EMOTION BASED MUSIC PLAYER USING DEEP LEARNING

Abstract

Author(s): K Praveen Kumar*, Nikhila Telakuntla

Every single person has a different face and the expressions on those faces tell the same story and are a major indicator of how someone is feeling and acting. Music is considered to be the purest form of expression and creativity and it is known to have a stronger emotional impact on listeners. It has a special ability to elevate one's mood. Emotion detection is the process of determining a person's feelings based on various facial cues and visual information. This field has flourished as a result of how popular deep learning has become. Emotion recognition has also opened the door to a wide range of previously unthinkable applications. One of the things with a strong emotional connection is music. A listener may look for music that conveys a specific emotion when they are feeling that emotion. Using our emotion detection model, we associate these emotions with a music player that plays music that improves user experiences. The main goal of the proposed system is to create a powerful music player that makes use of facial recognition technology to access user emotion.
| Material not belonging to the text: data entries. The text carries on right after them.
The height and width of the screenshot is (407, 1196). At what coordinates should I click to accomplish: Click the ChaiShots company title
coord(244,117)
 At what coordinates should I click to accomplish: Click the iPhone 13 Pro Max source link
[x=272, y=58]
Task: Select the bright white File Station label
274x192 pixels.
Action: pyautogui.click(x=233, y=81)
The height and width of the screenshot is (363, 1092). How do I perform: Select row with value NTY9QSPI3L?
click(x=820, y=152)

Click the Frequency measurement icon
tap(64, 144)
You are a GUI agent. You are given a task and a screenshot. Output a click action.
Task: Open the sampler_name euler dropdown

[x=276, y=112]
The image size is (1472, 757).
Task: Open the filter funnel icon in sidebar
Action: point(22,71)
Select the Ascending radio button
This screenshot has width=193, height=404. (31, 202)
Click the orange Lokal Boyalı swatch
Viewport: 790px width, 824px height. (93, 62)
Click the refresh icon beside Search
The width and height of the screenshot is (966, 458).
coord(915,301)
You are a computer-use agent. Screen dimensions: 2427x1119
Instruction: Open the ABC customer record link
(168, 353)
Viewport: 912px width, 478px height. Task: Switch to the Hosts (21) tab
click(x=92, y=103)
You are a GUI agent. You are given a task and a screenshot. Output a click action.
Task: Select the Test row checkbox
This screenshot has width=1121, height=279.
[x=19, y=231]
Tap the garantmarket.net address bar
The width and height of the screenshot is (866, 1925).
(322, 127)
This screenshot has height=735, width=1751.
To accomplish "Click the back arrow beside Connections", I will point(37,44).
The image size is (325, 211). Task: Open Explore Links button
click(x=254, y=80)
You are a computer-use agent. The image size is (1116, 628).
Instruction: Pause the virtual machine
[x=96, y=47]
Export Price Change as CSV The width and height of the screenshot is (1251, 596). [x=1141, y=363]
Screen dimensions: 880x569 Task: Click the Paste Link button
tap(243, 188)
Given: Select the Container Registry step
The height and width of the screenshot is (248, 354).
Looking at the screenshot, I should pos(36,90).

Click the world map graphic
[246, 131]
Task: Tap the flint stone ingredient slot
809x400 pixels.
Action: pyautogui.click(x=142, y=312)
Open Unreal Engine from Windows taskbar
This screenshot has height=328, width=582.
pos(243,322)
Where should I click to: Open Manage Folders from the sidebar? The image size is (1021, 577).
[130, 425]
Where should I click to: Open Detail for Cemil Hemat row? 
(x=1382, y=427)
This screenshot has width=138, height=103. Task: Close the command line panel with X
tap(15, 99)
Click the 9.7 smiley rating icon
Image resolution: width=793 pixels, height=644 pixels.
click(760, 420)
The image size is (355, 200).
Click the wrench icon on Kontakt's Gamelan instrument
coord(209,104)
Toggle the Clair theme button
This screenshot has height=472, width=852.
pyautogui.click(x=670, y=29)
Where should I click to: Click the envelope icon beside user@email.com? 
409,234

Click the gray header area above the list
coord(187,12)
When compared to doing it manually, the system produced by the extracted facial features will save time and effort. However, the results of research into categorising music based on emotions have not been the best. In this project, we offer an affective cross-platform music player that recommends songs based on the user's current mood. EMP provides intelligent mood based music suggestions by integrating the capabilities of emotion context reasoning within our adaptive music recommendation engine.